Aim. The aim of this study was to examine the relationship between heart failure and specific cognitive abilities in octogenarians with regard to level and change over time.
Background. Cognitive impairment is influenced by many factors, and the impact of heart failure is debated. Intact cognitive ability is crucial for successful self-care in patients with heart failure. Middle-aged patients with heart failure seem to have an increased risk of cognitive impairment. No studies have examined the association between heart failure and longitudinal cognitive changes in octogenarians (individuals 80 years and older).
Design. A prospective longitudinal design.
Methods. Cognitive tests were carried out five times (1991–2002) in 702 octogenarians from the Swedish Twin Registry, including same-sex twin pairs. The test battery included the measurement of processing speed, visuospatial ability, short-term, episodic and semantic memory. Latent growth curve modelling was employed to measure change and performance over time and compares the group diagnosed with heart failure to individuals without a heart failure diagnosis.

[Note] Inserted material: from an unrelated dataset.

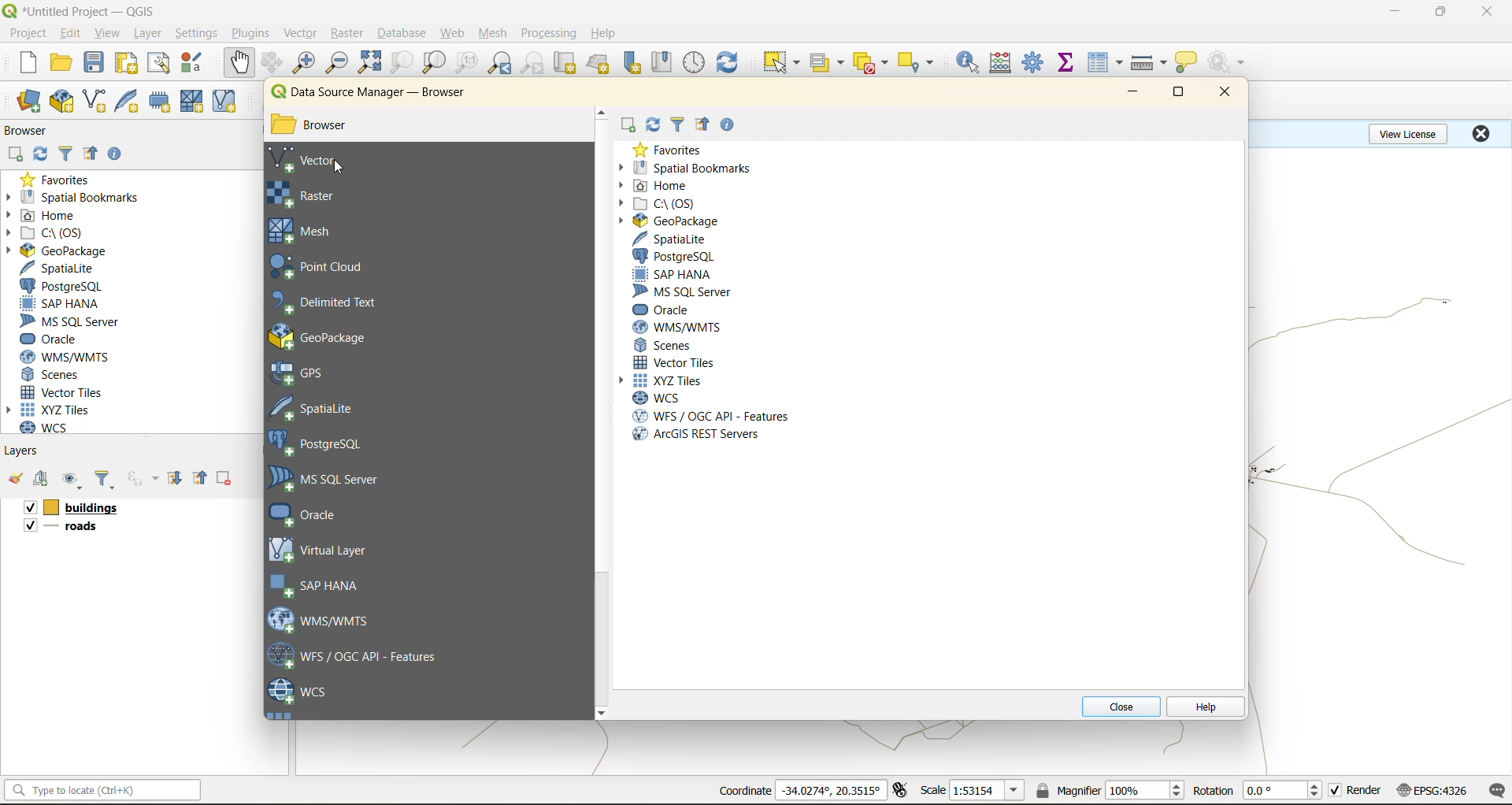 This screenshot has width=1512, height=805. I want to click on wms/wmts, so click(681, 327).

Results. At baseline, the participants’ mean age was 83·5 years, 67% were women and 13% suffered from heart failure. Individuals diagnosed with heart failure scored significantly lower in spatial abilities and episodic memory than participants not diagnosed with heart failure. Moreover, measures of episodic memory declined more over time in individuals diagnosed with heart failure. There were no significant differences between the groups in other cognitive tests.

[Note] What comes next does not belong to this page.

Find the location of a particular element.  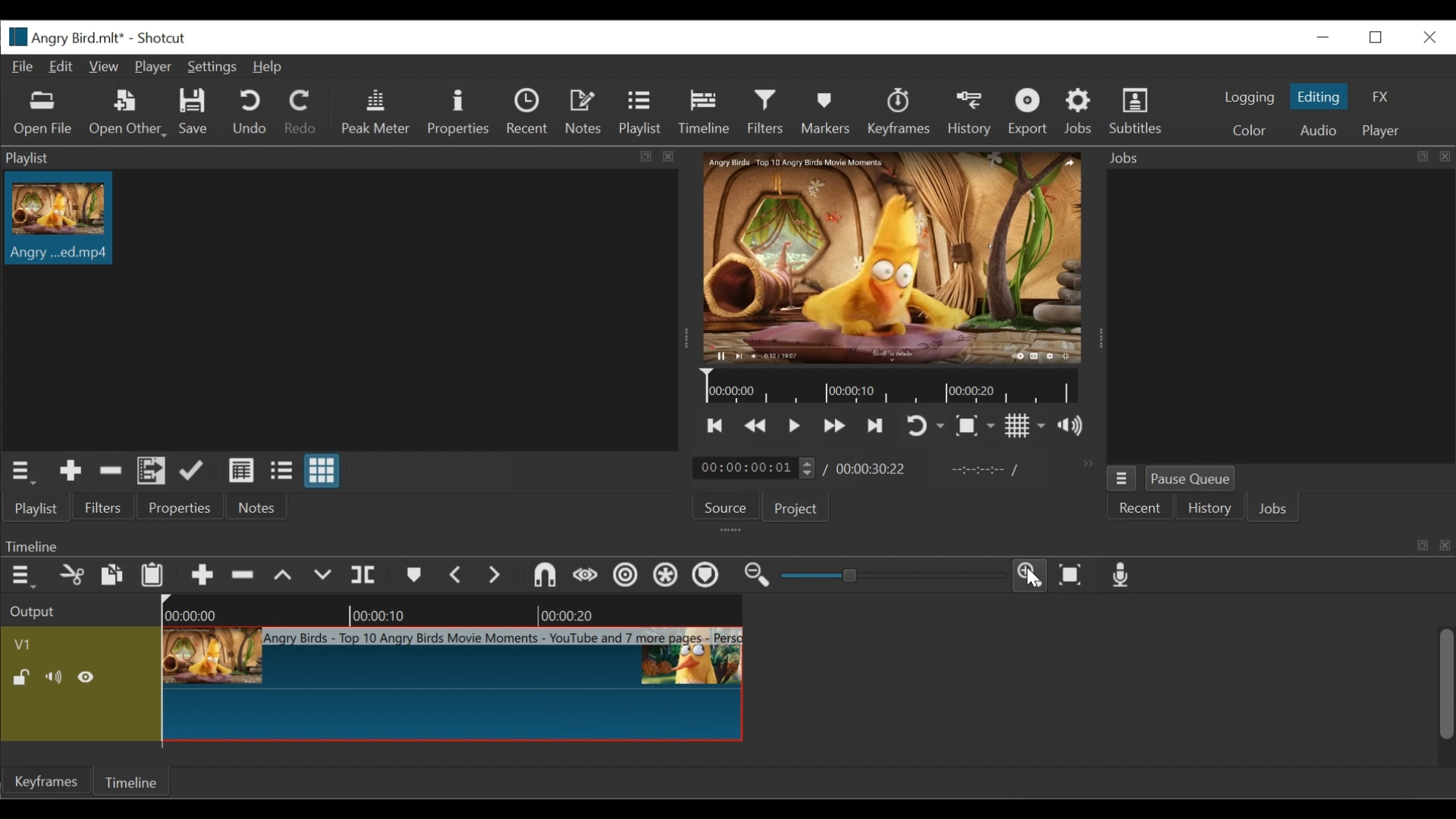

Conclusion. Spatial problems and episodic memory have implications for everyday life. This might contribute to decreased adherence to prescribed therapy and self-care management and lead to socio-behavioural problems because of an impaired capacity to drive, read and write.
Relevance to clinical practice. Nurses should take into account in their assessment that cognitive impairment may restrain elderly heart failure patient’s ability to make decisions and perform self-care actions. Patient education strategies should also be adapted to cognitive ability.